The major gangliosides of human peripheral blood monocytes/macrophages: absence of ganglio series structures

Herbert C. Yohe1,2, Paul K. Wallace3, Charles S. Berenson4, Song Ye5, Bruce B. Reinhold5 and Vernon N. Reinhold5

2Research Service, Veterans Administration Medical and Regional Office Center, 215 North Main Street, White River Junction, VT 05009, USA and Department of Pharmacology and Toxicology, Dartmouth Medical School, Hanover, NH 03755, USA; 3Department of Microbiology, Dartmouth Medical School, Hanover, NH 03755, USA; 4Infectious Disease Section, Department of Veterans Affairs, Western New York Healthcare System, State University of New York at Buffalo, School of Medicine, Buffalo, NY 14215, USA; and 5Department of Chemistry, University of New Hampshire, Durham, NH 03824, USA.

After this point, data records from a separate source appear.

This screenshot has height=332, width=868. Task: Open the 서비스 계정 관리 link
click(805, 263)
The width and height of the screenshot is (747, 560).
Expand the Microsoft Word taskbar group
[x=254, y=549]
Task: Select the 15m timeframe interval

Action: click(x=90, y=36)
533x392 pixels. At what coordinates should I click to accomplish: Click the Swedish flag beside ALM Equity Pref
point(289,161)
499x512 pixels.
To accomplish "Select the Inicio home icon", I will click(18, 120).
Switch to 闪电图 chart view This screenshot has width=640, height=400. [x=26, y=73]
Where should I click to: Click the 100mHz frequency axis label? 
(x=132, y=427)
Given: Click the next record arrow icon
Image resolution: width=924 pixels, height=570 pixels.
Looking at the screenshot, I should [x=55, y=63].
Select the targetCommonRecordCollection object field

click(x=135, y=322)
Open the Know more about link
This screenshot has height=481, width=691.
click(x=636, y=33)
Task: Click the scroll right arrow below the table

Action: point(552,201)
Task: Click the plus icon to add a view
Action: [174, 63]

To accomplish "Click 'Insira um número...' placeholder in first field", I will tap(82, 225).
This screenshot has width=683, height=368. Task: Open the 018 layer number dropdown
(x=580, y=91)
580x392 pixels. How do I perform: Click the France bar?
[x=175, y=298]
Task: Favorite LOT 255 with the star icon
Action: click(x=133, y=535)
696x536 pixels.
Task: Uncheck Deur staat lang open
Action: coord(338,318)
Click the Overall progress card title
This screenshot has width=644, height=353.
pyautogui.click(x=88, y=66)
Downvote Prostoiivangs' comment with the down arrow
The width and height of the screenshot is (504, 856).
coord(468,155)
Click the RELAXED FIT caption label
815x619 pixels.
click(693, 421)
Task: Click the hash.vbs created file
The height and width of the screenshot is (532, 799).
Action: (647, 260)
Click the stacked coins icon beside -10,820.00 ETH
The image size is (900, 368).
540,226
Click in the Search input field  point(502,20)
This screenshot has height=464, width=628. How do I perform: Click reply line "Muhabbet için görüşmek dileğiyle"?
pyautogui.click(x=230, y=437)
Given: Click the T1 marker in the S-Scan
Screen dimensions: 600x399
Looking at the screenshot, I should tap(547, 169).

Sialoglycosphingolipids (gangliosides) are membrane components of eukaryotic cells that modulate cell signal transduction events. Discrepancies exist in the published descriptions of the gangliosides present in the human peripheral monocyte/macrophage. Macrophages were isolated from healthy human volunteers by two different methods. Their ganglioside fractions were isolated and examined by 2D thin-layer mobility, enzymatic susceptibility, and mass spectral-collision induced dissociation-mass spectral analyses. Thin-layer ganglioside chromatographic patterns displayed four major doublets and were similar for monocytes/macrophages isolated by either apheresis/elutriation or density gradient centrifugation. All gangliosides were resistant to ß-galactosidase but sensitive to Clostridium perfringens sialidase, indicating the absence of terminal galactose residues and sialidase-resistant sialic acid moieties. Mass spectra indicated only three major sets of glycolipid components with mass heterogeneity in the ceramide portion of each set. In all the gangliosides, the ceramide moiety contained only C18 sphingosine with the heterogeneity produced by the presence of C16 or C24 fatty acid. One doublet was resistant to Newcastle disease virus sialidase, indicating the presence of an {alpha}(2-6)-linked sialic acid residue with the same mass as another doublet. All data was consistent with the following structures as the major gangliosides of human peripheral monocyte/macrophages: II3NeuAcLacCer (sialolactosyl ceramide, GM3), IV3- and IV6NeuAcnLcOse4Cer (sialoparagloboside, nLM1), and IV3NeuAcnLcOse6Cer (a sialohexosylceramide).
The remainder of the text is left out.